Tuesday, April 26, 2011

Learning Chinese

Before I arrived in China I said I wanted to learn the language but the truth is I doubted that I could - or WOULD.  When learning another language I (and probably everyone) have to put myself out there and put time into studying.  I didn't do that in Mexico and although I had every intention of learning Chinese I doubted myself.

No more doubting!  I'm learning Chinese.

I'm taking 4 hours of Chinese lessons per week at school.  I also have a private tutor 4 hours a week.  

Chinese is a tonal language.  English is not a tonal language.   There are 4 tones in Chinese and the tone changes the meaning of the word or the character.  Jiao shi means classroom and teacher depending on the tone on shi.  There are tons of examples of the same word meaning different things depending on the tone - that's another post on another day.

The written language is all characters.  The characters are foreign to us and without letters there's no starting point with pronunciations.    So Chinese is taught using Pinyin.  Pinyin is a way to represent the Chinese characters and express the sounds in the language.

The problem is, this is not written anywhere.  All the signs, maps, menus, boxes, labels, anything in Chinese - is written in characters.  That makes daily life very challenging.


I want to learn the characters but it would be like learning a completely different language.  Right now speaking is more important to me but I hope to slowly work the characters in.

Learning Chinese is also helping me teach.  I now know why past tense is tough for my students - they don't have tenses in Chinese.  They don't have plurals.  They don't have V, TH, ER sounds.  This helps me know what to focus on.
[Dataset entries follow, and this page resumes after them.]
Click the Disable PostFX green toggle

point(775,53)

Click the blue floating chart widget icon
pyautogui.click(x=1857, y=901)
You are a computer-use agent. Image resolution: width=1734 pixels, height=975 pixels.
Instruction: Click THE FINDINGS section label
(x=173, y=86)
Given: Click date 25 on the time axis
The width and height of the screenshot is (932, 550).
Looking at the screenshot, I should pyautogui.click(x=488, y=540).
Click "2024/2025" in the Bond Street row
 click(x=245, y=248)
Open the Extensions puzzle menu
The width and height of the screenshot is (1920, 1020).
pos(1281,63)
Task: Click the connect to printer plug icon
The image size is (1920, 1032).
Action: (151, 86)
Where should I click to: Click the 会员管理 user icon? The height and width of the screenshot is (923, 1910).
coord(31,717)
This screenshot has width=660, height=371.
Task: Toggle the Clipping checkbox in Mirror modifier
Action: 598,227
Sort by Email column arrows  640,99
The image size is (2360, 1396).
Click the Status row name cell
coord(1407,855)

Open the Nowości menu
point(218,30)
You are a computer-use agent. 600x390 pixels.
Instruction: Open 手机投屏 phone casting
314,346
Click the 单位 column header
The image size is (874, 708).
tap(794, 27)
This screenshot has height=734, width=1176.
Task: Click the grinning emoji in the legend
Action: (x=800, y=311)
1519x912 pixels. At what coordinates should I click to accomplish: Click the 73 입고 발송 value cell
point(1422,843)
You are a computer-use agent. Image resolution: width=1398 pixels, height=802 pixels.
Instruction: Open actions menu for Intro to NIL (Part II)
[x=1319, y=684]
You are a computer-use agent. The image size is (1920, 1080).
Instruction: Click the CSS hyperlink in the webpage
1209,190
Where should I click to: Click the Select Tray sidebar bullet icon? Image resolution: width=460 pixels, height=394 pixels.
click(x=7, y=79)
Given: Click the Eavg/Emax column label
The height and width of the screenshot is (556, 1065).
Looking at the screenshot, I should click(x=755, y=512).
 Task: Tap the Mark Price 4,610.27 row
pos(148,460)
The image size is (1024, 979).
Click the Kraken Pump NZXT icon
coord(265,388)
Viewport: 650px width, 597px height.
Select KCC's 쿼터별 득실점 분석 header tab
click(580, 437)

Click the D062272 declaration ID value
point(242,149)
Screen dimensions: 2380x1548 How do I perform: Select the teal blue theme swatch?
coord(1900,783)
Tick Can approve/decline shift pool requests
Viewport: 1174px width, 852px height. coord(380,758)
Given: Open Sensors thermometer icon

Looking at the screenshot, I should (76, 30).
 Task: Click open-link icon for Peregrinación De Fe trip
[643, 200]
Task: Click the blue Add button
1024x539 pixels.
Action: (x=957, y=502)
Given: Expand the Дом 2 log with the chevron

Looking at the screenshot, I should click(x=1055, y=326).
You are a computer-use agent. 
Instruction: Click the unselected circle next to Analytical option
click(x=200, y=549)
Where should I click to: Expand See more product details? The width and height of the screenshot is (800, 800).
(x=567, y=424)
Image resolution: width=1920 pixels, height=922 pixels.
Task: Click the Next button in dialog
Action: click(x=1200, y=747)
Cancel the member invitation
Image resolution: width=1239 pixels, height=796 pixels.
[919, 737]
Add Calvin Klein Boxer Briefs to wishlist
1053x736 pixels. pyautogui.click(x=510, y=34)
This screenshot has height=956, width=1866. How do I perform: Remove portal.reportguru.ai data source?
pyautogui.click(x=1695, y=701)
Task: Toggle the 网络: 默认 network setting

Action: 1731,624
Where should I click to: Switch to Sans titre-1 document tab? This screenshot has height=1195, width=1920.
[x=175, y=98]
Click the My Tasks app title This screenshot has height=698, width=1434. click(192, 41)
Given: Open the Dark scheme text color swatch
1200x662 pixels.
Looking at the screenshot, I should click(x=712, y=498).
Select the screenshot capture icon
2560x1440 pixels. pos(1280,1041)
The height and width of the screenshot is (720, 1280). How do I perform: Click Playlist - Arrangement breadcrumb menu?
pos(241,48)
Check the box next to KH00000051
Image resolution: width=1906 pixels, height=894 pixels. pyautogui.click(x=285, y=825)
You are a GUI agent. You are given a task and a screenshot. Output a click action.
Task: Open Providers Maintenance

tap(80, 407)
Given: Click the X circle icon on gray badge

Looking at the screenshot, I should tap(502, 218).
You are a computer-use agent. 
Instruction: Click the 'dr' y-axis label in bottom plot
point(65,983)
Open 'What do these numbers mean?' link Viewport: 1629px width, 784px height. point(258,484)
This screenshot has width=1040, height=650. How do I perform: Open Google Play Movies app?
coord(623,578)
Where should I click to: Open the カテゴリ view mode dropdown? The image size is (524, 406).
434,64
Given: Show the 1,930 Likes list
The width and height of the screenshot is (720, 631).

When I'm learning I need to repeat something a good 20 to (probably more realistically) 50 times before I remember it.    Once I use something in real life it usually sticks.  It's remembering to actually use it that's the problem.

I study a lot - mainly with flashcards or using Chinese in my day to day activities.  I find the hardest part is listening.  I might know the words in my head but when they're said to me they sound different and take a few seconds too long to translate in my head.

It's a beautiful language - especially written.  I'm learning more every day!